As described in Note 11 above, on July 14, 2023, the Company entered into an amendment to that certain previous stock purchase agreement wherein the Company agreed to purchase 400,000 shares of its common stock from a single private, non-affiliate for a total purchase price of $2,000,000. The private shareholder transferred the 400,000 shares on October 4, 2022, forming a binding agreement; and on October 6, 2022, the Company wired the first $1,000,000 of the purchase price. While a check for the second $1,000,000 of the purchase price was issued and paid on March 31, 2023, the matter was kept open and direct discussion between the shareholder and the Company continued. As the stock market and the Company share prices continued to fluctuate due to both general market conditions and Company-specific conditions at that point in time, the transaction was not fully completed during the six-month period ended June 30, 2023. Both parties mutually agreed that in fairness to the Company’s shareholders and to benefit the long-term goals of the Company in a number of market-related areas, that an amendment should be negotiated to facilitate growth for the Company in good faith.
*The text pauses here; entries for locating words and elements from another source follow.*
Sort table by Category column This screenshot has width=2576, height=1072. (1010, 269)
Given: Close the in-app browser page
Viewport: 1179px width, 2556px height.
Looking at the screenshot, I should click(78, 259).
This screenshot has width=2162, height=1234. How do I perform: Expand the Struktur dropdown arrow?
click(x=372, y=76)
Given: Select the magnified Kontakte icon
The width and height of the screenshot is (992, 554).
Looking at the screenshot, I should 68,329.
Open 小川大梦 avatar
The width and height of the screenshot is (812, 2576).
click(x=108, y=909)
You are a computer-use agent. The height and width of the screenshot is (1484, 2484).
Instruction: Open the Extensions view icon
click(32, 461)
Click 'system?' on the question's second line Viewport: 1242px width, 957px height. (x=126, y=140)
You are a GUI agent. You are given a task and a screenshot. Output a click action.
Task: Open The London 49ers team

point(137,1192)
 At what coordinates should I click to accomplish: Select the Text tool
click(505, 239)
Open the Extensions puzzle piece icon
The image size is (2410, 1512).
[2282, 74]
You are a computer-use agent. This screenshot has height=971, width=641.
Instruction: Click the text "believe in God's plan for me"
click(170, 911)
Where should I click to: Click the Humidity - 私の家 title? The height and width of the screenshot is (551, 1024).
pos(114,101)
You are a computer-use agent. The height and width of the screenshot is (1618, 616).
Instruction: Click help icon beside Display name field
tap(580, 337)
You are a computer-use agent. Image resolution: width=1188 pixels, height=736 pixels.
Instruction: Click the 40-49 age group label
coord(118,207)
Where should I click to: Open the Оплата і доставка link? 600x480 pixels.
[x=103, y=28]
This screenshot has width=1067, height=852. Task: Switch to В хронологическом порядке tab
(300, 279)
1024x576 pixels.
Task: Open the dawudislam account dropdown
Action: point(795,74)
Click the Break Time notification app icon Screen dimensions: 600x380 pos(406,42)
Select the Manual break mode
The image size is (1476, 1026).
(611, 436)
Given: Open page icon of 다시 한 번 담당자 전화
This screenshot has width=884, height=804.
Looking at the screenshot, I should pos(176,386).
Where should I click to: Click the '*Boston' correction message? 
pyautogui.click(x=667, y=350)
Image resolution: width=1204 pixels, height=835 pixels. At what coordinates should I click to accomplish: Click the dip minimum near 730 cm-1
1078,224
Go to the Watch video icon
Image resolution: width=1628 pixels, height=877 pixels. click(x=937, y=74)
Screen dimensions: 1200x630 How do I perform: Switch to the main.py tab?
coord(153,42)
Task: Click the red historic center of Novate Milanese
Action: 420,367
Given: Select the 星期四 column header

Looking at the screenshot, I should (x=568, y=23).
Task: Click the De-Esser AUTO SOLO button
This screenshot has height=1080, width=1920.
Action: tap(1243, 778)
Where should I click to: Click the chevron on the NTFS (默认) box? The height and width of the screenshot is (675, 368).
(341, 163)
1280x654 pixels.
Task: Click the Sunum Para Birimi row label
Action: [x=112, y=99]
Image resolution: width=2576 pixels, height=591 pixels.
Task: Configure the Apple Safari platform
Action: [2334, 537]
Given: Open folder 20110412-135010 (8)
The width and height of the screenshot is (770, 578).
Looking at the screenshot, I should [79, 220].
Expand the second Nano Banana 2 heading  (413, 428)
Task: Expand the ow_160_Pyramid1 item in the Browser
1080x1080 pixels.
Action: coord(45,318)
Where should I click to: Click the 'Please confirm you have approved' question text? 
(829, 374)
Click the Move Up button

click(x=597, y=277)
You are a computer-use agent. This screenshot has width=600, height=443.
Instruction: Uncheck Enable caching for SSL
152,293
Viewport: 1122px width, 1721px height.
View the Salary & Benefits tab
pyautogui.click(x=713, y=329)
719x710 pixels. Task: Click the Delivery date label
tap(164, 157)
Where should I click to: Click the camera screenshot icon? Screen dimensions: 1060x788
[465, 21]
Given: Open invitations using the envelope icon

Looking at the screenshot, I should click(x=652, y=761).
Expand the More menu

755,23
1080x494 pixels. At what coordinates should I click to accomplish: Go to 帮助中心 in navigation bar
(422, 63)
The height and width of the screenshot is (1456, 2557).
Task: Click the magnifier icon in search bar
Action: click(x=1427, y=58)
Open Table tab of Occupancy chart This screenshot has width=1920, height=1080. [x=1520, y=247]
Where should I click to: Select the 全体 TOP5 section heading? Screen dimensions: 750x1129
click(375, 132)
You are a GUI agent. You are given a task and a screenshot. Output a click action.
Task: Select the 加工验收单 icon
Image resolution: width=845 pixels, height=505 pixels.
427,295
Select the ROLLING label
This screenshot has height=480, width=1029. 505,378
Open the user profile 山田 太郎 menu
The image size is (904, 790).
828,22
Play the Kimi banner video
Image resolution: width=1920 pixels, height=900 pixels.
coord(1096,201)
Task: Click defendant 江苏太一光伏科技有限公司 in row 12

As a result of these negotiations, the amendment increased the number of shares of its common stock the Company would purchase from two private, non-affiliate shareholders to an aggregate 1,300,000 shares, inclusive of the initial 400,000 shares, and revised the total purchase price of the shares down to an aggregate $1,965,000.


The Company has evaluated all subsequent events through the date these unaudited condensed consolidated financial statements were issued and determined that there were no other subsequent events or transactions that require recognition or disclosures in the unaudited condensed consolidated financial statements.